Item Description: Mark up text as HTML

Review Synopsis: HTML::FromText is a clever and handy module,but it lacks flexibility.


HTML::FromText is a clever and handy module, but it lacks flexibility.


Gareth D. Rees.


HTML::FromText takes ascii text and marks it up into web-friendly HTML based on a few fairly well-defined conventions, including the familiar *bold* and _underline_ indicators you'll recognize from Usenet and email. It'll also escape HTML metacharacters, preserve whitespace when sensical, and even recognize and mark up tables. This is excellent news for those of us who absolutely despise writing raw HTML, but are too macho to use WYSIWYG editors.

Using HTML::FromText couldn't be simpler: there's only one function you care about, and it has a nice clean interface:

my $html_code = text2html($text, %args);

For a full description of the available options, I'll refer you to the excellent HTML::FromText documentation, but here are some examples of flags you can set (or clear) in %args:

Better yet, HTML::FromText produces remarkably clean, if not exactly elegant, HTML.

What could be better? Well....

HTML::FromText isn't particularly flexible. Want to mark up _foo_ as <i>foo</i>? Too bad, you're locked into underline tags. Jealous of Perl Monks' [link] convention? Sorry, you can't easily build one on top of HTML::FromText -- it'll only do two balanced delimiters. Want to treat some indented paragraphs as code and others as quotes in the same document? No can do, it's a global option.

Since there are only a few different behaviours (mark up *text*, mark up _text_, mark up indented paragraphs, mark up lists, mark up tables), I'd have liked to see a callback-oriented interface, with the existing behaviours as defaults. That way, I could replace the underscore callback with my own (to do italicised text), rewrite the headings and titles callbacks to use somewhat less exuberant header tags, and hack together a smarter callback for indented paragraphs that tries to guess whether the text in question is code or a quote, and do the right thing.

This wouldn't be so big a deal if you could escape raw HTML, but you can't. It's either convert all HTML metacharacters to their corresponding entities, or none. This is an obnoxious omission: I like to be able to keep <s and >s in my text without having to escape them by hand, but if HTML::FromText isn't going to do it for me, I'd like to be able to italicize text, too.

And would it really be so hard to recognize a line of more than, say, ten hyphens as a <hr>? That would really come in handy.

I've spent quite a bit of text ranting about its shortcomings, but I really like HTML::FromText. It's a godsend to those of us who hate HTML, but love our text editors.




Excellent for translating simple documents to HTML. Don't use it to write your website, since it only does bare-bones markup. On second thought: do use it to write your website, since you'll end up with far less bloat.:-)

Update: Added author information. Thanks Juerd!

Replies are listed 'Best First'.
Re: HTML::FromText
by boo_radley (Parson) on May 23, 2002 at 13:49 UTC
    Thanks for a good review, this looks like a nifty and useful module.

    I'm curious if you've discussed some of your dislikes with the module author? Most module authors I've talked to have welcomed patches and updates. It seems like the hyphens-to-hr (or equal sign) conversion would be a simple enough patch, as well as one to handle /italicized/ text. And perhaps using another character sequence to signal "do not escape html entities within"? Although it seems like the more you add to 'plain-text' processing, the more it becomes its own type of markup :)
        I'm curious if you've discussed some of your dislikes with the module author? Most module authors I've talked to have welcomed patches and updates.

      I'm waiting until I have a couple of patches coded, tested, and diff(1)ed before getting in touch with the author. I figure that I'm more likely to get my way if I've already done the work. :-)

      The hell with paco, vote for Erudil!

Thank you for posting this!
by Marza (Vicar) on May 23, 2002 at 23:01 UTC

    I was going bonkers trying to format a large notification email that had links, paragraphs, etc.

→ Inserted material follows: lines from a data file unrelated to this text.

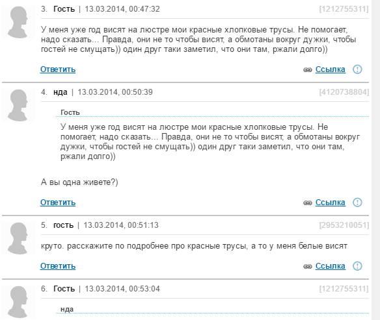Click report icon on comment 4

pos(357,203)
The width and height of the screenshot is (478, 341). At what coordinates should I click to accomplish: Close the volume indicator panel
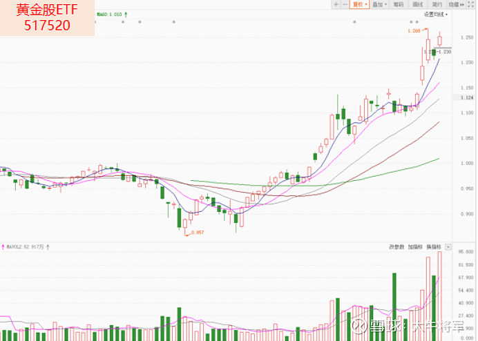click(448, 247)
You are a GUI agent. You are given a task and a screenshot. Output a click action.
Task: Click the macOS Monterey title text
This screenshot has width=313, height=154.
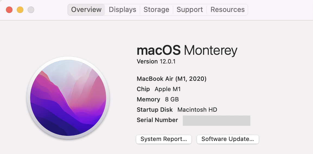(x=187, y=50)
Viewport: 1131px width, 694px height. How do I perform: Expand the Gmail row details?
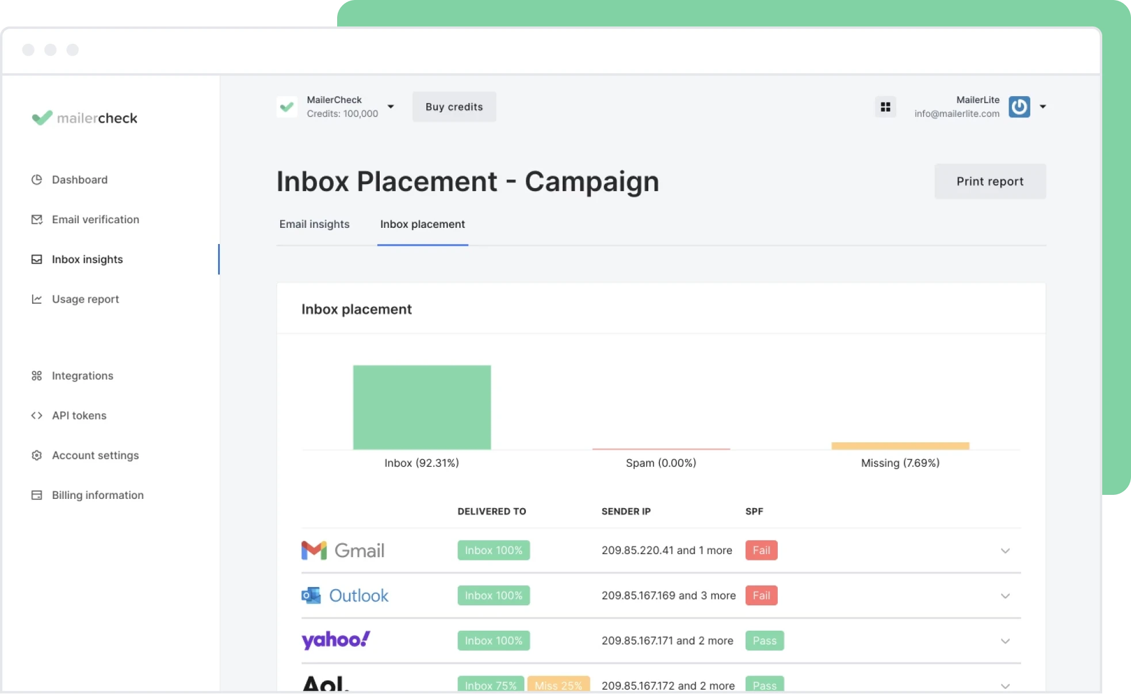(x=1005, y=551)
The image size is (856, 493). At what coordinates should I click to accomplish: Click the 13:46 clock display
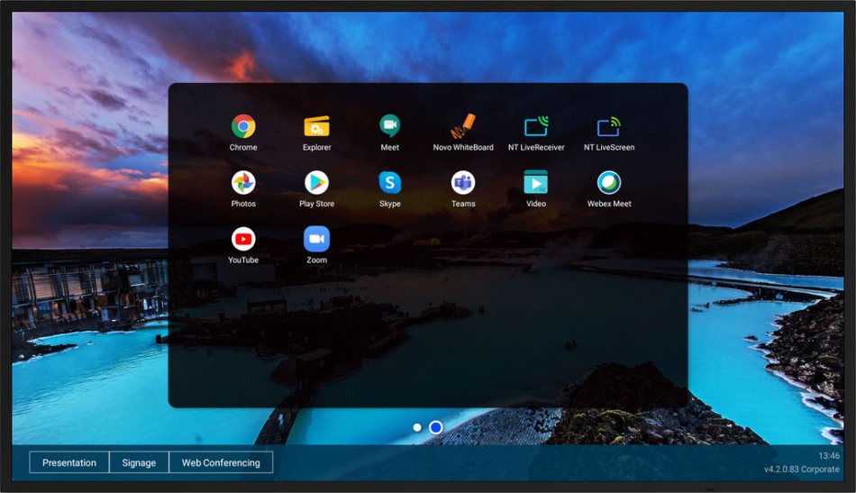[829, 456]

    Writing everything to a file worked, but when you loaded to email; alignment was lost.

    Played around with the mod and your doc helped understand it.

    Now the email looks like I want it!

    Thanks again!

Re: HTML::FromText
by FoxtrotUniform (Prior) on Sep 09, 2002 at 17:19 UTC

    I have a patch for HTML::FromText that solves most of the problems I griped about in this review. It's on its way to the author just as soon as I get a bit of code review.

    F o x t r o t U n i f o r m
    Found a typo in this node? /msg me
    The hell with paco, vote for Erudil!